## [課題の指示]
「Open the 'Show output from' Build dropdown」を含む行から「Click the Heuristic」を含む行までを、両端の行も含めて一字一句変えずにそのまま返すこと。

## [演習用の項目]
#####
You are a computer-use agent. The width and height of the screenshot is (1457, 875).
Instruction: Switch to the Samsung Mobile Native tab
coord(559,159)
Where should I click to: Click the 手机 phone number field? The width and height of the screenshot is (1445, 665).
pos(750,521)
#####
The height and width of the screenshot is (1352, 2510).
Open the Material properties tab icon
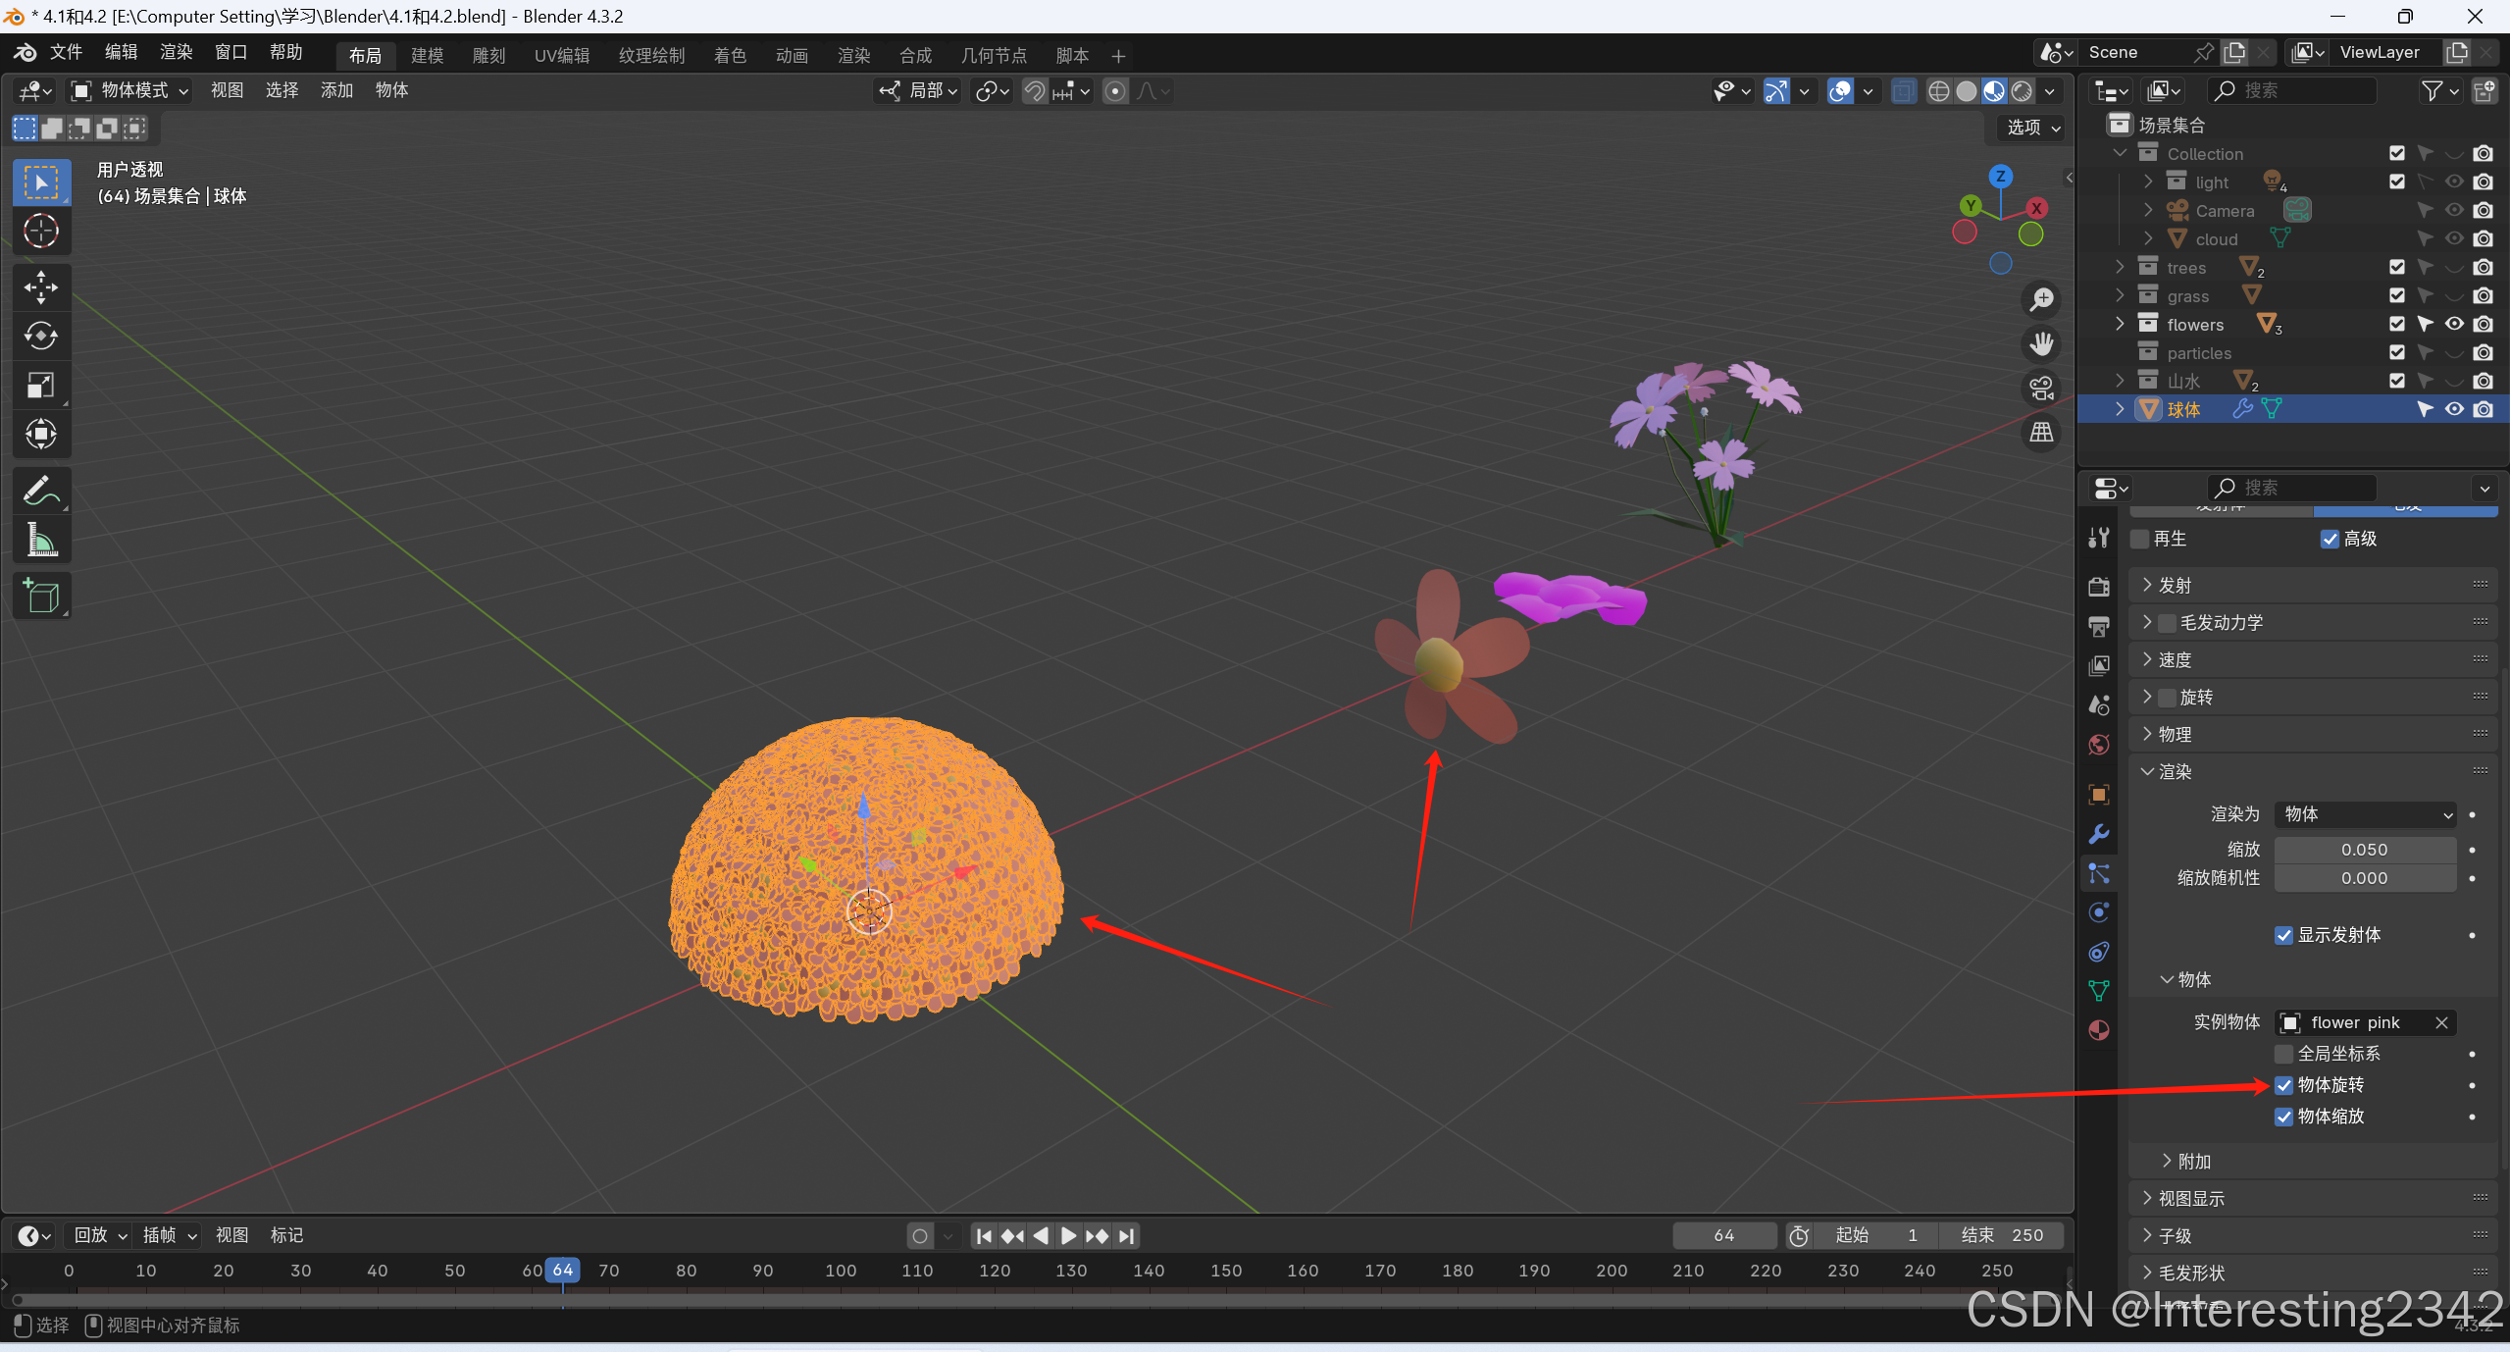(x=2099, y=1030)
#####
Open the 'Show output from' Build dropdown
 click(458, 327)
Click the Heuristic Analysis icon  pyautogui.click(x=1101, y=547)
#####
## [解答]
Open the 'Show output from' Build dropdown
 click(458, 327)
Click the Heuristic Analysis icon  pyautogui.click(x=1101, y=547)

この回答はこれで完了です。